Section 5(7) of the Arthur Wishart Act (Franchise Disclosure), 2000 (the “Act”) contains a number of exemptions which permit the grant of a franchise without the requirement to provide a prospective franchisee with a disclosure document. However, the courts have generally provided a narrow interpretation of these exemptions on the stated need to address the power imbalance between franchisors and franchisees.

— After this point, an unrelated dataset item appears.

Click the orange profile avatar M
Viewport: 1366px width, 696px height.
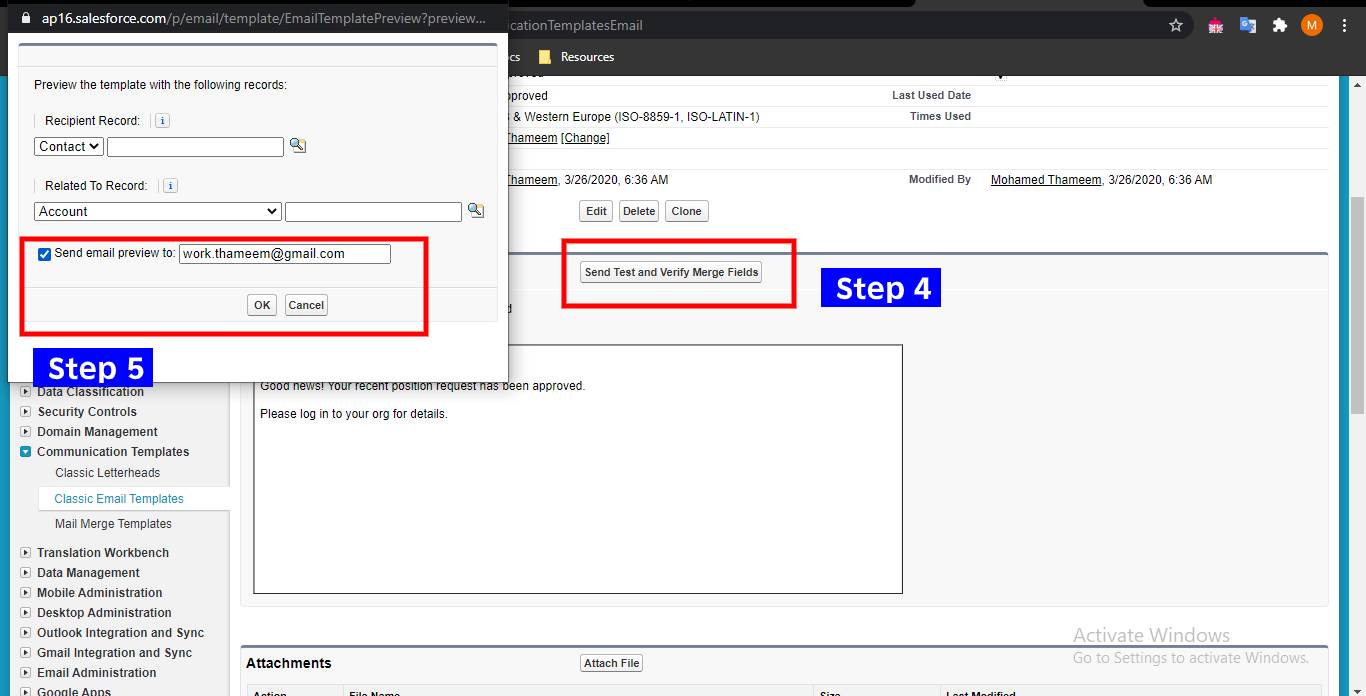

In Brister v. 2145128 Ontario Inc.the Ontario Superior Court of Justice considered an application by a franchisee (the “Applicant”) to rescind a franchise agreement approximately 6 months after it had been signed. The Applicant argued that she was entitled to rescission since she was not provided with a disclosure document for the franchise. The franchisor (the “Respondent”) relied on the exemption set forth in Section 5(7)(a) of the Act which provides that the disclosure duties of a franchisor do not apply in the event that there is a grant of a franchise by an existing franchisee if:

  1. the existing franchisee is not the franchisor, an associate of the franchisor or a director, officer or employee of the franchisor or of the franchisor’s associate;
  2. the grant of the franchise is for the franchisee’s own account;
  3. in the case of a master franchise, the entire franchise is granted; and
  4. the grant of the franchise is not effected by or through the franchisor.

To clarify subsection (d) above, the Act further provides that a grant is not “effected by or through a franchisor” merely because the franchisor has a right to approve or disapprove the grant or that a reasonable transfer fee must be paid to the franchisor in connection with the grant.

In 2011, a then-current franchisee of the Respondent (the “Existing Franchisee”) met the Applicant to discuss the transfer of the franchise from the Existing Franchisee to the Applicant. On August 29, 2011, the Existing Franchisee and the Applicant entered into an asset purchase agreement for the sale of the franchise and agreed that the Applicant would enter into a new franchise agreement with the Respondent. As part of the transfer, the Applicant was required to undergo training from both the Existing Franchisee and the Respondent, to enter into a general security agreement in favour of the Respondent (the “General Security Agreement”) and to assume the rights and obligations of the Existing Franchisee and the Respondent under the lease for the premises as sole tenant in place of the Respondent.

On September 19, 2011, the Respondent provided the Applicant with a disclosure document containing general information in respect of the franchise (the “Respondent DD”).

After a few months of operating the franchise, the Applicant discovered that she was losing money and alleged that the state of the franchise’s financials were different than what she was led to believe. Consequently, she served a notice of rescission on the Respondent on March 26, 2012.

The arguments of the Applicant and the Respondent were focused strictly on whether the Respondent was entitled to rely on the exemption set forth in Section 5(7)(a) of the Act, and, more specifically, Section 5(7)(a)(d) of the Act.

In interpreting Section 5(7)(a)(d) of the Act, the Court held that, in order to rely on this exemption, a franchisor must not be an active participant in the grant and should do nothing other than exercise its right to consent to the transfer.

However, the Court found that the Respondent had, in fact, been an active participant in the grant by requiring that the Applicant:

  1. successfully pass an interview conducted by the Respondent prior to approving her as the new franchisee;
  2. be trained by the Respondent and the Existing Franchisee;
  3. assume and take over the obligations of the Respondent for the lease of the franchised business; and
  4. sign the General Security Agreement even though the Existing Franchisee had not been required to execute a general security agreement.

The Court also noted that a franchisor relying on the exemption set forth in Section 5(7)(a) of the Act has the burden of proving how it is able to obtain certain advantages in connection with the grant of a franchise from an existing franchisee to a prospective franchisee without having actively participated in the process.

In making use of the resale exemptions set forth in the Act, franchisors should exercise caution. This particular exemption, available in the context of resales by existing franchisees, has received a particularly narrow interpretation by the courts and as a result,  franchisors should generally not rely upon this exemption unless they intend to play a very passive role in the resale transaction.